On a sub-conscious level, you’re always hoping that something like this will come your way and inspire you. It’s very difficult to go out and look for it. Unless you read a story or an article in the newspaper and you think it would make a great movie. One of the true benefits of being an actor is to be able to create characters that are so far removed from who you are. That is truly, truly exciting. I guess in that sense yeah, maybe I’m a bit greedier now. The process of choosing scripts hasn’t changed. There’s an instinct you have and you’d rather succeed or fail on that instinct than let the mind over-analyse. There is a gut feeling because you connect to a role or a character. If you’re engaged by something, you feel others will connect with it too. If you don’t like a role but someone tells that people will like it, then there’s no point doing it.

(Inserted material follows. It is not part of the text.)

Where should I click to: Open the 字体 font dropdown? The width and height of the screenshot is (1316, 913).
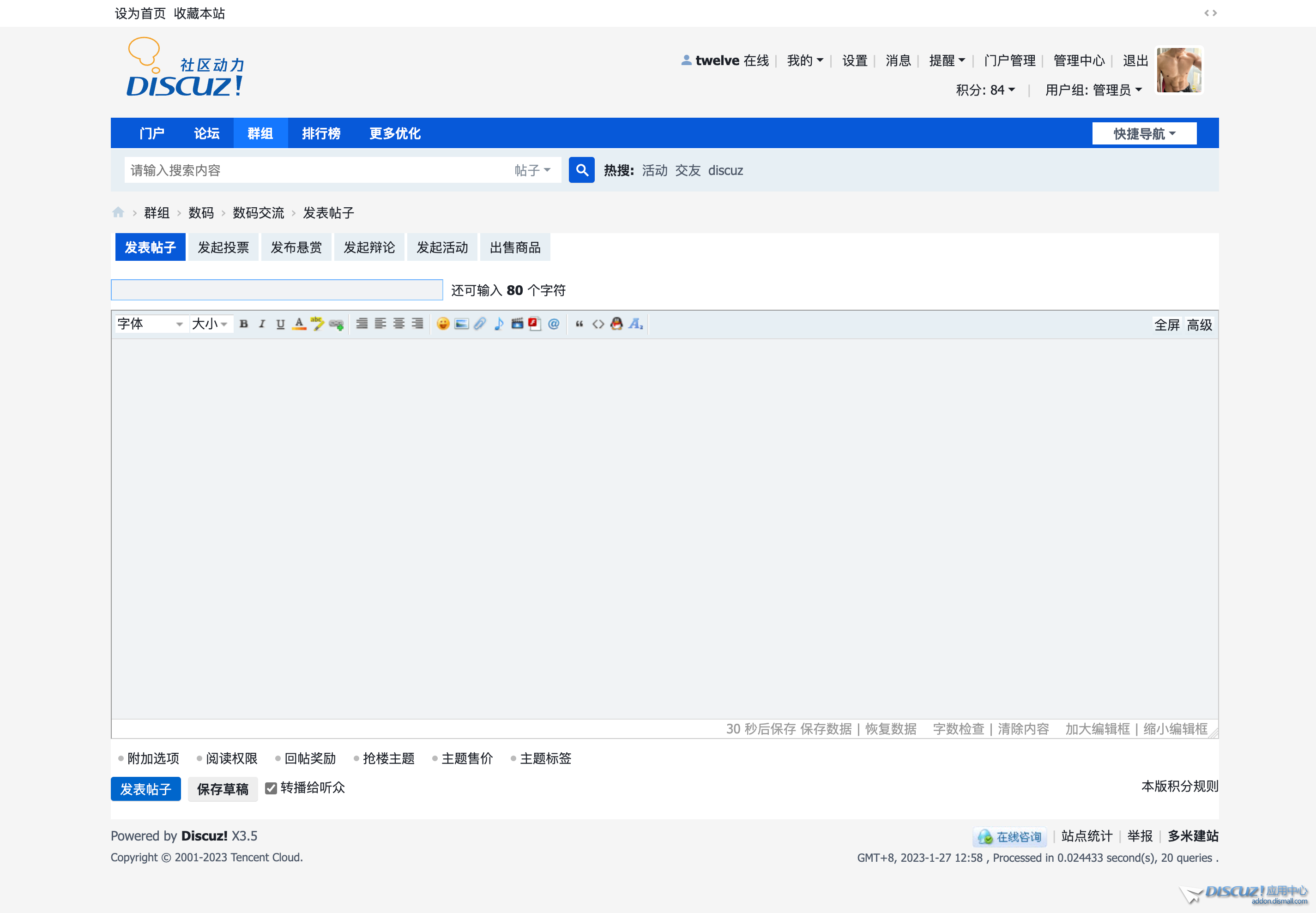coord(150,324)

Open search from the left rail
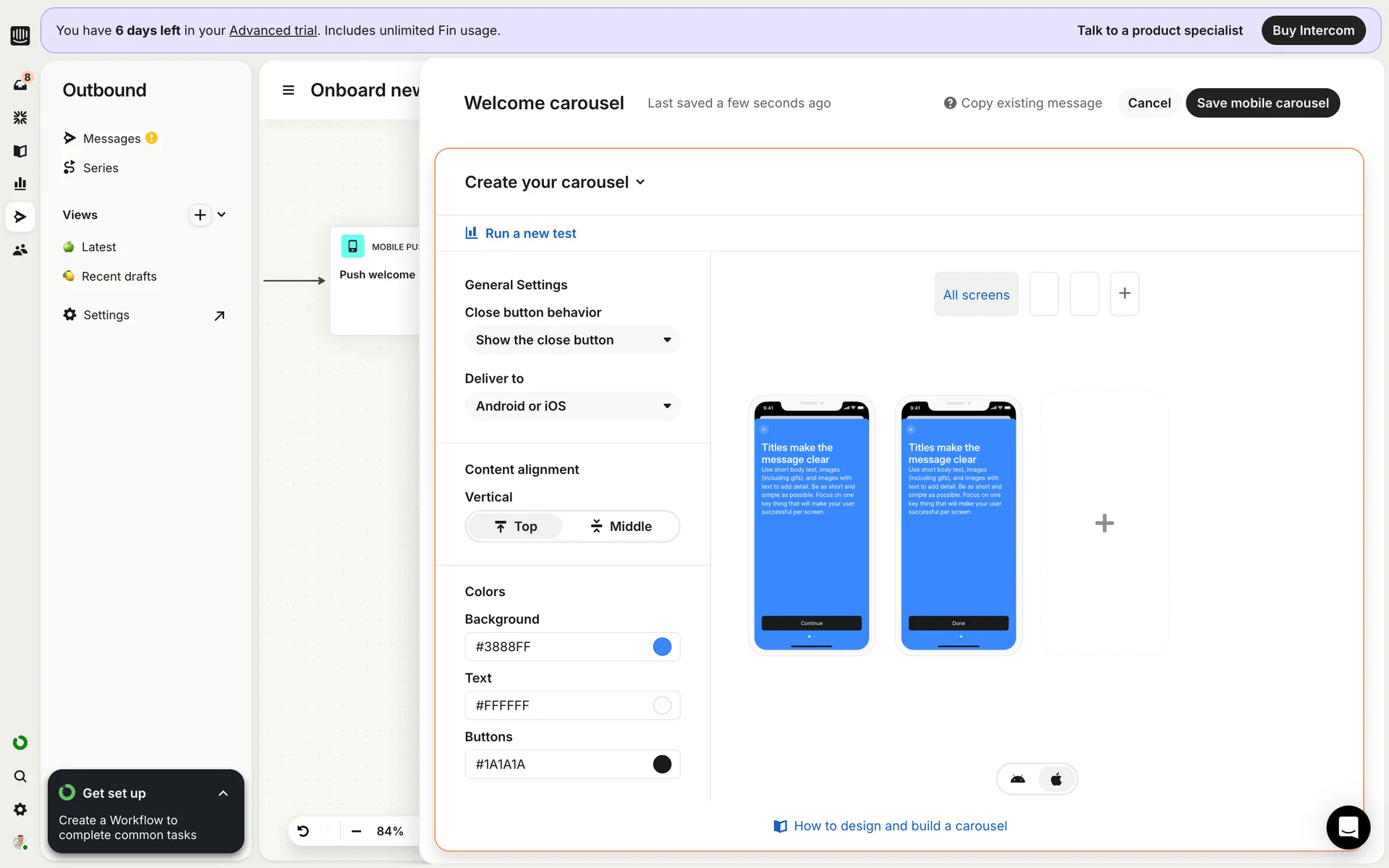coord(20,776)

Getting back to guitars, your early memories of it and how many do you have today?
My first memory of a guitar is when my dad bought me a guitar when I was 16. It was a “Givson”. It was just one alphabet off (laughs). He bought me that guitar to make up for the three years that he made me learn the harmonium. “Give son a Givson” (laughs). I don’t have a vast collection. I have four, out of which three are Gibson guitars —two electric and one acoustic — and one is an Ehsaan Noorani signature Fender. It was wonderful of him to gift me one.

Quick 3

1. Your all-time favourite book is: The Curious Incident of the Dog in the Night-time. That’s a great book.

2. A film that you can watch time and again: I am not very fussy about what film I watch. I watch any film to unwind. I don’t have a film to fall back on but if I had to choose one, it would be A Fish Called Wanda.

3. Food that cheers you up: Oh that’s very simple - roti or paratha with anything. That’s all I need.